Why We Shouldn't Fear Sadness
Sadness. Just the very memory of it can lower our mood sometimes, and yet there is an important question to consider about it. Is it something that we can live without or is it an important part of being human?
One aspect of sadness to consider is that if we try and suppress any emotion (whether happiness, sadness, fear or anger), then it may be converted (or somatised) into physical symptoms (such as headaches). So, it could be said that sadness helps us to remain healthy, or put another way, well balanced.
Another aspect of sadness is that can be seen as a natural part of life and provides a signal for meaning or value in life. It tells us what matters. For example, feeling sad can tell us that we have lost something or someone of value.
Yet, sadness is often associated with pain and so there can be a tendency to avoid it. Sadness is also associated with depression – in some cases sadness is even said to equal depression – which can carry a stigma or be experienced as an illness. Yet, sadness is not an illness. It is not something to be avoided, and we don’t need to protect ourselves from it.
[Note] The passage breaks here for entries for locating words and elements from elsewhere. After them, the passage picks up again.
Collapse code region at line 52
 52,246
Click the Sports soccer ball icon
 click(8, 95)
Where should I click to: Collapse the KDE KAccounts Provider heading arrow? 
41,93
“You cannot protect yourself from sadness without protecting yourself from happiness” (Jonathan Safran Foer)
In fact, all emotions provide us with information about how to be OK, and when we suppress negative emotions we also lose the capacity for others that give life meaning – such as joy, love, warmth or excitement. When we avoid a particular feeling, what we are actually doing is disconnecting from ourselves, losing touch with ourselves in an attempt to protect ourselves from pain. Conversely, if we can feel sadness, we can feel other emotions more too – feel happier, for example.
It is, however, true to say that if sadness becomes chronic – in other words we become stuck in sadness – then this can be quite destructive for our wellbeing. On the other hand, feeling sadness about a loss we experience can be something like a wave. It escalates, reaches a peak and then subsides.
This is different from depression. Depression is a persistent emotional state. It includes sadness, but also affects thinking, perceptions and behaviours. In depression, sadness pervades everything and it is not triggered by a sense of loss or disappointment. In fact, to an outsider, the life of a person experiencing depression may appear to be good but rather than feel happy, fulfilled or excited about life, the depressed person feels desperate, lacks energy and also a sense of connection and meaning to their life or the people they share it with.
In finding the courage to allow ourselves to feel sadness, a fuller experience of life can be opened up
So, when we fear depression is on the horizon, it is easy to imagine why we may want to avoid sadness, or to move away from it very quickly. But what is actually around the corner? We might find out if we allow ourselves to feel sadness, but if we don’t and instead try to stop the sadness by busyness (for example throwing ourselves into more work, or doing more exercise) then stuckness may be the end result. We are not allowing the wave to escalate and subside. We are trying to hold the wave back, but eventually it will just spill over us. Instead, in finding the courage to allow ourselves to feel sadness, a fuller experience of life can be opened up. Sadness may serve as the precursor of change. It can allow us to connect with other emotions. It can give self-understanding and help provide clarity for the trajectories of life – its meanings and values. Like an escalating wave it can feel scary, and perhaps even overwhelming, but once experienced, maybe waves of sadness can be viewed as part of a regenerative cycle, supporting other emotional states and contributing to growing towards full humanness.